A Holiday in the Midwest

I spent a week this holiday season in Ohio. I grew up there. I still have family and friends there. I went back to celebrate Christmas and then the New Year, but since this was my first return to the land of my youth since the summer, I wanted to find out what went wrong in November.

I have never been ignorant of the political sensibilities that pervade the Midwestern United States, especially in the area where I used to reside. But a person’s political beliefs were rarely a defining social characteristic. A person voted either Republican or Democrat, or mixed their vote, but politics wasn’t a topic that was on the surface of everyday life. That, however, has changed in Ohio, as I’m sure it has in all of the states that were inundated with messages of ‘vote this way or that, help to change America or stay the course.’

All the regular or outlandish rhetoric that was flung like so much artillery onto the people of the battleground states has left a general feeling of hangover. I wasn’t anywhere near Ohio in the weeks leading up to the election, so I cannot testify as to what went on, but touring vast stretches of the state visiting various relatives and friends after the election, it became apparent that the people of Ohio had an immense amount of their energy focused on a singular issue. The presidential election forced the voters of Ohio to take a stand for what they believe. This may sound like a simple thing to many people, but states like Ohio where people with disparate views live side by side, are best friends, or are often married to each other, support of either Senator Kerry or President Bush can lead to tremorous bouts of stress and frustration.

While I was there, the mere hint that a casual conversation was about to take on a political tone caused the air to grow oppressive. The expression of a political opinion was enough to make the listener stare, like they were watching the same car accident for the thousandth time, yet could do nothing about it. This reaction wasn’t limited to those who disagreed, but was shared by all. These people had all had enough. When the election ended, the tempest of rage that came with it also disappeared, but the desires remained, causing a slow burn deep within both the winners and the losers.
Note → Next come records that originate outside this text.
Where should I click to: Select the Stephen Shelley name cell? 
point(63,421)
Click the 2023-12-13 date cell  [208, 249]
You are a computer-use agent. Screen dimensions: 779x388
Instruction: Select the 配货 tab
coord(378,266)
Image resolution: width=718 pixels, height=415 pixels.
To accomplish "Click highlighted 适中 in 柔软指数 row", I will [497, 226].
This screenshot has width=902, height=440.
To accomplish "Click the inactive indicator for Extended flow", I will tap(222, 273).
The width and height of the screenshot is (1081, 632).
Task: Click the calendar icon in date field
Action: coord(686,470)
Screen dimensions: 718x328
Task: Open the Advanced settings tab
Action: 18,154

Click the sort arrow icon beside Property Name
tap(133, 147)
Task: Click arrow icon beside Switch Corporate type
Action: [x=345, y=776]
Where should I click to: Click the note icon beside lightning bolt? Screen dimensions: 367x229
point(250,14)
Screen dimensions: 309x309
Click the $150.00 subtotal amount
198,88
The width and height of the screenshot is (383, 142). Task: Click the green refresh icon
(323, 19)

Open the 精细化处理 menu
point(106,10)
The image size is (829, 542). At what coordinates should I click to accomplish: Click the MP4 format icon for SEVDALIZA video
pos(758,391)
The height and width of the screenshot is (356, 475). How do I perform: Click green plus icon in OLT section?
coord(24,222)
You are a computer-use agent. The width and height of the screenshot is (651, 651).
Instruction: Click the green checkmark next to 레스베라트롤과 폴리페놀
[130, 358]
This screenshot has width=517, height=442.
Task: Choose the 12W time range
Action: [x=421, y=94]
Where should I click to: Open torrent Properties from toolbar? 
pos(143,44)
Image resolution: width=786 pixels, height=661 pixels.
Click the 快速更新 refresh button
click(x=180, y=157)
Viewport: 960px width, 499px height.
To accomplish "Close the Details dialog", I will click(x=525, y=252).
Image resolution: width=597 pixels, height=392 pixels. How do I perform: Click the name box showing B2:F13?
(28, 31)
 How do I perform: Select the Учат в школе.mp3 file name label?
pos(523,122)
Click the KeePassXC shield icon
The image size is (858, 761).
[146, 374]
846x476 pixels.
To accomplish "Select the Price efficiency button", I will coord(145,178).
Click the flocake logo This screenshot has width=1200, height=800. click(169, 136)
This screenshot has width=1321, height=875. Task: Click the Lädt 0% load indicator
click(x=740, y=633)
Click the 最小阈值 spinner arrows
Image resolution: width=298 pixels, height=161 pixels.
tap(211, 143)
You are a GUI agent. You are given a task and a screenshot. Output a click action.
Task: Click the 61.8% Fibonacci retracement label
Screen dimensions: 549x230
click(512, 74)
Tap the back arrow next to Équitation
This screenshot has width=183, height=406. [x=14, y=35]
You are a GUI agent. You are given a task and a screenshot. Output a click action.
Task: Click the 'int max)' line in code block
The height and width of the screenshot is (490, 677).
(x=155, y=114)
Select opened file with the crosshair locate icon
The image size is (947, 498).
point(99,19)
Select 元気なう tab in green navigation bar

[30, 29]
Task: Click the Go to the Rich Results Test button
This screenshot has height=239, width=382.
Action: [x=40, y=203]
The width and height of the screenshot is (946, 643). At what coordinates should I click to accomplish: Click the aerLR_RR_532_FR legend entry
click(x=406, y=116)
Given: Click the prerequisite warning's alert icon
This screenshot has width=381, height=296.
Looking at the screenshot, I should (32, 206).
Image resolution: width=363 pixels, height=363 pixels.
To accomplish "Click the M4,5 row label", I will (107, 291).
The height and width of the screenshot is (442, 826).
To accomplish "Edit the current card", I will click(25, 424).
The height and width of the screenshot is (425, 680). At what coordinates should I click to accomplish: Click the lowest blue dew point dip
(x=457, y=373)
The introspection that the Democratic Party is today undertaking in order to sort out the reasons why Kerry lost are shared by members of both parties in the battleground states. Was it national security, or abortion, or moral values, or religion? Even the voters who determined the next four years for us will give you a thousand different answers.

I gathered there was a sense that the people in Ohio initially welcomed the opportunity to be the standard-bearers of the nation’s future, but what a mighty weight, indeed. Why them? What left the people of Ohio, the voters who thought long and hard and made a tough decision, or the ones who knew months before where their choice resided, and spent those months exasperated at the topsy-turvy nature of the presidential election, with a stare that can melt glass? A popular chant during protest is, “The whole world is watching!” When applied to this election, when applied to the battleground states, this has never been so true. So why them? For no other reason than that the math happened to work out that way. The desires of the people of this country dictated that no candidate would run away with the election, and simple election timing would dictate that one of three states, Ohio, Pennsylvania, or Florida, would be the state that would send either candidate over the electoral threshold. As it happened, Ohio was that state.

Because of the results of the last two presidential elections, it is no longer lost on many people in this country that our system for electing a president is woefully flawed. The Electoral College is outdated. It inherently consigns the vast majority of the population to the sidelines when it comes to picking their leaders. During the buildup to election day, while the campaigns crunch their numbers and figure out which states will actually see campaigning, tens of millions of voters get ready to go to the polls and cast a vote that is meaningful in symbolism only. It is criminal that so many concerns of the people of this country have been ignored because they fail to fit into electoral math. We will not have a candidate who feels the need to address the needs and concerns of all the American people until there is a true popular election for president. Right now, too many people in this country just don’t matter. Their crime: living in a state where too many voters agree.